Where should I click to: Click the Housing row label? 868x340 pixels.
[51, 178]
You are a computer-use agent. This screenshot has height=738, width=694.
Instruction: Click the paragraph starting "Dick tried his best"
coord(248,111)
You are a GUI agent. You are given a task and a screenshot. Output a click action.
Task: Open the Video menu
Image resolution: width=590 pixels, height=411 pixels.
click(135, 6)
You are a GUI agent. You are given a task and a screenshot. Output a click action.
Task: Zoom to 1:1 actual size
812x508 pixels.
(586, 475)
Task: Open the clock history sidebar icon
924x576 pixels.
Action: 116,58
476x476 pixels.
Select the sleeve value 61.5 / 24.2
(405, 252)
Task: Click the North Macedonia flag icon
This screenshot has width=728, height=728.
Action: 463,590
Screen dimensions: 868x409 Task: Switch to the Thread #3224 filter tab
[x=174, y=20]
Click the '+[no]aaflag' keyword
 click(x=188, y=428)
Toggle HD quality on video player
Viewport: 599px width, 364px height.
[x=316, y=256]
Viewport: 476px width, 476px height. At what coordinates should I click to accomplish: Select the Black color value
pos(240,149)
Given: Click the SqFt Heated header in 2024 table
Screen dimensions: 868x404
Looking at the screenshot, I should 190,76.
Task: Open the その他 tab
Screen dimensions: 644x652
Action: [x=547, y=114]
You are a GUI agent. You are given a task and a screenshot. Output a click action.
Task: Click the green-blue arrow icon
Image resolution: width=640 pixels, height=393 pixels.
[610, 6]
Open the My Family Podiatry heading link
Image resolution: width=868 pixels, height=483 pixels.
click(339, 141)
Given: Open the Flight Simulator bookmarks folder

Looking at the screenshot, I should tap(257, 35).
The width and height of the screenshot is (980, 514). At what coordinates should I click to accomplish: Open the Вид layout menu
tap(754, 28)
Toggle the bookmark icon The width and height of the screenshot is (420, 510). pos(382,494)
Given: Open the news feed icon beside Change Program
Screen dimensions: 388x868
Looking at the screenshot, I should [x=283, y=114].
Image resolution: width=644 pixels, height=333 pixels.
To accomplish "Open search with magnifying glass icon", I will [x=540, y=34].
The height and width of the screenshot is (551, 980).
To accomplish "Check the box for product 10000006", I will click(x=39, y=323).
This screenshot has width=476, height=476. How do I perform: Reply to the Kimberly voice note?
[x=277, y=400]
★ ★ ★ ★
WHAT YOU WILL DO |
Rewrite all of the entries above, replacing every "Viewport" with "Display" and changing nothing else.

TASK OUTPUT |
Where should I click to: Click the Housing row label? 868x340 pixels.
[51, 178]
You are a computer-use agent. This screenshot has height=738, width=694.
Instruction: Click the paragraph starting "Dick tried his best"
coord(248,111)
You are a GUI agent. You are given a task and a screenshot. Output a click action.
Task: Open the Video menu
Image resolution: width=590 pixels, height=411 pixels.
click(135, 6)
You are a GUI agent. You are given a task and a screenshot. Output a click action.
Task: Zoom to 1:1 actual size
812x508 pixels.
(586, 475)
Task: Open the clock history sidebar icon
924x576 pixels.
Action: 116,58
476x476 pixels.
Select the sleeve value 61.5 / 24.2
(405, 252)
Task: Click the North Macedonia flag icon
This screenshot has width=728, height=728.
Action: 463,590
Screen dimensions: 868x409 Task: Switch to the Thread #3224 filter tab
[x=174, y=20]
Click the '+[no]aaflag' keyword
 click(x=188, y=428)
Toggle HD quality on video player
Display: 599px width, 364px height.
[x=316, y=256]
Display: 476px width, 476px height. At what coordinates should I click to accomplish: Select the Black color value
pos(240,149)
Given: Click the SqFt Heated header in 2024 table
Screen dimensions: 868x404
Looking at the screenshot, I should 190,76.
Task: Open the その他 tab
Screen dimensions: 644x652
Action: [x=547, y=114]
You are a GUI agent. You are given a task and a screenshot. Output a click action.
Task: Click the green-blue arrow icon
Image resolution: width=640 pixels, height=393 pixels.
[610, 6]
Open the My Family Podiatry heading link
Image resolution: width=868 pixels, height=483 pixels.
click(339, 141)
Given: Open the Flight Simulator bookmarks folder

Looking at the screenshot, I should tap(257, 35).
The width and height of the screenshot is (980, 514). At what coordinates should I click to accomplish: Open the Вид layout menu
tap(754, 28)
Toggle the bookmark icon The width and height of the screenshot is (420, 510). pos(382,494)
Given: Open the news feed icon beside Change Program
Screen dimensions: 388x868
Looking at the screenshot, I should [x=283, y=114].
Image resolution: width=644 pixels, height=333 pixels.
To accomplish "Open search with magnifying glass icon", I will [x=540, y=34].
The height and width of the screenshot is (551, 980).
To accomplish "Check the box for product 10000006", I will click(x=39, y=323).
This screenshot has width=476, height=476. How do I perform: Reply to the Kimberly voice note?
[x=277, y=400]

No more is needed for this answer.